Start of RECORDED DATA
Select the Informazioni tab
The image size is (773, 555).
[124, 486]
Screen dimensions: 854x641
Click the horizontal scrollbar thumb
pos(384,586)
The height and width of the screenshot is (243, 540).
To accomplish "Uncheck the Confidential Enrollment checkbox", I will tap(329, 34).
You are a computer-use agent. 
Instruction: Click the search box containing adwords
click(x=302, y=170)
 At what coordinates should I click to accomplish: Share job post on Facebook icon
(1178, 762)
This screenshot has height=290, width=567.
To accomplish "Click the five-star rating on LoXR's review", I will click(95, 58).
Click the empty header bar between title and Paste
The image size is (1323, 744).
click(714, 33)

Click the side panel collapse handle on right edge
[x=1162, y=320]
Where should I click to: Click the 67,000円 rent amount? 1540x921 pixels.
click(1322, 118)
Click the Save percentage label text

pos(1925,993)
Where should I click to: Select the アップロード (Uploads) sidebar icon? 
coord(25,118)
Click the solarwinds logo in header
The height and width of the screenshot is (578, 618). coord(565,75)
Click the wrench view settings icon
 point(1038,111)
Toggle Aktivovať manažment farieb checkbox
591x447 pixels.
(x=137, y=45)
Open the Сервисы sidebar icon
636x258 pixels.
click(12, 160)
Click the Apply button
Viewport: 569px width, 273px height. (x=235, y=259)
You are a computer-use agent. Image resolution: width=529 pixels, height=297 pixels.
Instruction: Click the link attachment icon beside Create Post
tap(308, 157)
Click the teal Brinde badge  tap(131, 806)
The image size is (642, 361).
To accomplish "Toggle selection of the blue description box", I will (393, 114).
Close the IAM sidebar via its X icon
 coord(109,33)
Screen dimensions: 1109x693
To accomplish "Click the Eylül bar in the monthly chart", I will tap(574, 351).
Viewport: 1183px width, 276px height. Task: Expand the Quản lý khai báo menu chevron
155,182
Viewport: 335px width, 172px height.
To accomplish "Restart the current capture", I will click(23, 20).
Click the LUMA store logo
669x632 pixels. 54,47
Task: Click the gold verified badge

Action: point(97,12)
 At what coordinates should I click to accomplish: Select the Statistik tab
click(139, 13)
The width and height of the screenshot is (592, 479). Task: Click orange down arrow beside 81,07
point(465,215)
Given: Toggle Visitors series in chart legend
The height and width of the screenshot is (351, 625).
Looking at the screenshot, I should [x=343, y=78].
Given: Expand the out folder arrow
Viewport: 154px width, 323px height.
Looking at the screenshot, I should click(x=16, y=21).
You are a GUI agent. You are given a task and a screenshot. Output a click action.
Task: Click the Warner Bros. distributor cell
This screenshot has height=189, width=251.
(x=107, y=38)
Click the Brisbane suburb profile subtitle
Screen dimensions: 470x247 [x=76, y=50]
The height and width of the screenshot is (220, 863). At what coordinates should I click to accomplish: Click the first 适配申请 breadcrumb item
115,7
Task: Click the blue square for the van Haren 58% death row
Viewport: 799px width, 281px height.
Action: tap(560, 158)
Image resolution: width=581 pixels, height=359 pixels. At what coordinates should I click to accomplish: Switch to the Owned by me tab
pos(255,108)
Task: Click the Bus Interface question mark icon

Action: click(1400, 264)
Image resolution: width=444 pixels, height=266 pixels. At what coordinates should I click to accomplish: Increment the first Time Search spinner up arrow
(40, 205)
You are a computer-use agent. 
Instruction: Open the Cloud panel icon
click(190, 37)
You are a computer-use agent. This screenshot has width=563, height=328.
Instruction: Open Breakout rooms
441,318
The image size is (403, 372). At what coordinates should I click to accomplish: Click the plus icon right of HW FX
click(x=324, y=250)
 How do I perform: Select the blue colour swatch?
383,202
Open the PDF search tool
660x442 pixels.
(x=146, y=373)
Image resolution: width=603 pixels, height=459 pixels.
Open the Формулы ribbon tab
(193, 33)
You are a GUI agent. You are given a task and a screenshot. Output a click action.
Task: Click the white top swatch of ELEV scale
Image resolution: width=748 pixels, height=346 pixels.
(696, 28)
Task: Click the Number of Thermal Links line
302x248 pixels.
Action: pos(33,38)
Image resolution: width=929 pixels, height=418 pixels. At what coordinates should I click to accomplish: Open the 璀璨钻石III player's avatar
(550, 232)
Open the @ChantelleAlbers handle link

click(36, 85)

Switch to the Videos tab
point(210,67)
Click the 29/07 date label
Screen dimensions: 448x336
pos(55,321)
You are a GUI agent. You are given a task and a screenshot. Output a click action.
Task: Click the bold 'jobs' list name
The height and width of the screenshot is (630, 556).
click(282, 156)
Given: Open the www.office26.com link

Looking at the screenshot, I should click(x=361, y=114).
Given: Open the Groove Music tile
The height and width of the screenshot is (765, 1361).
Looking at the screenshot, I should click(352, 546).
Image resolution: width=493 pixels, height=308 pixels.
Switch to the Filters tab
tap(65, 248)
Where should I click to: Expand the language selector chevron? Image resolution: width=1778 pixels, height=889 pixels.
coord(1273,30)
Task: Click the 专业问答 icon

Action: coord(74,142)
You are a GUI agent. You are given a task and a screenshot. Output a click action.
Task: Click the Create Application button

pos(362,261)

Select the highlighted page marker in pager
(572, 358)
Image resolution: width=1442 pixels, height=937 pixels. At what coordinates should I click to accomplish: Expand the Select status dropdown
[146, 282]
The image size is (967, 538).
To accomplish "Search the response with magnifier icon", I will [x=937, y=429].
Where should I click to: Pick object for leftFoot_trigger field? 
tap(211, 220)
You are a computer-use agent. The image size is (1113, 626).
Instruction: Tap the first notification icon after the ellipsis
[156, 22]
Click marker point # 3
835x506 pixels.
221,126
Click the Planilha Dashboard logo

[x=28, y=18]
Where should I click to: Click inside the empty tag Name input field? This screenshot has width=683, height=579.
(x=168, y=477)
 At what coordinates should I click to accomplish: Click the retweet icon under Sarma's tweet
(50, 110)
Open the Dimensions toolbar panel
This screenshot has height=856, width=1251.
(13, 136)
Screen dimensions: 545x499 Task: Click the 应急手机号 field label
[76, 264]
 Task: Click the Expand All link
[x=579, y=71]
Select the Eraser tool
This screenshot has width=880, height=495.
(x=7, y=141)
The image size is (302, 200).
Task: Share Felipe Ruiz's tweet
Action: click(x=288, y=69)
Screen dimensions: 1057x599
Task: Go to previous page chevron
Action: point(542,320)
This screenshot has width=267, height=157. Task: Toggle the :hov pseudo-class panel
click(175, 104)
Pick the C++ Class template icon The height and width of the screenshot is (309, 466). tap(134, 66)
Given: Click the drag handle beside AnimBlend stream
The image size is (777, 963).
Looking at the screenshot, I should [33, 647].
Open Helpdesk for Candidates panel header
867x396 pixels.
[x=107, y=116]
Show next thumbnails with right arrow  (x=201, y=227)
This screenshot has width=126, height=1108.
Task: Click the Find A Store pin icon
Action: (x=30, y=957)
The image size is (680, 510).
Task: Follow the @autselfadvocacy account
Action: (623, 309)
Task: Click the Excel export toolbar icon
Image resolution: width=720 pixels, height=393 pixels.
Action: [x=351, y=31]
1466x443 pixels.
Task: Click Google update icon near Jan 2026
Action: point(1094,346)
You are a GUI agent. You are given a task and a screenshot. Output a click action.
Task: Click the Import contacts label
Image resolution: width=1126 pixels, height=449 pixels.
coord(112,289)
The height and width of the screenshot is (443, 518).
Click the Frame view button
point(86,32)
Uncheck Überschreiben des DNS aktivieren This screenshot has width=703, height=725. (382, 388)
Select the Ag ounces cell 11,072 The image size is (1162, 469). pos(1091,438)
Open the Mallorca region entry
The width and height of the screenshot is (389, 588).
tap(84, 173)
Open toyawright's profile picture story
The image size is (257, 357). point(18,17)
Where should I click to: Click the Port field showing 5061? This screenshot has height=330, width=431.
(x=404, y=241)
End of RECORDED DATA
Please copy out these lines word for word, beginning at the first line of the records and stopping after the line that contains "The height and width of the screenshot is (578, 618).".

* REPLY TO THE TASK
Select the Informazioni tab
The image size is (773, 555).
[124, 486]
Screen dimensions: 854x641
Click the horizontal scrollbar thumb
pos(384,586)
The height and width of the screenshot is (243, 540).
To accomplish "Uncheck the Confidential Enrollment checkbox", I will tap(329, 34).
You are a computer-use agent. 
Instruction: Click the search box containing adwords
click(x=302, y=170)
 At what coordinates should I click to accomplish: Share job post on Facebook icon
(1178, 762)
This screenshot has height=290, width=567.
To accomplish "Click the five-star rating on LoXR's review", I will click(95, 58).
Click the empty header bar between title and Paste
The image size is (1323, 744).
click(714, 33)

Click the side panel collapse handle on right edge
[x=1162, y=320]
Where should I click to: Click the 67,000円 rent amount? 1540x921 pixels.
click(1322, 118)
Click the Save percentage label text

pos(1925,993)
Where should I click to: Select the アップロード (Uploads) sidebar icon? 
coord(25,118)
Click the solarwinds logo in header
The height and width of the screenshot is (578, 618). coord(565,75)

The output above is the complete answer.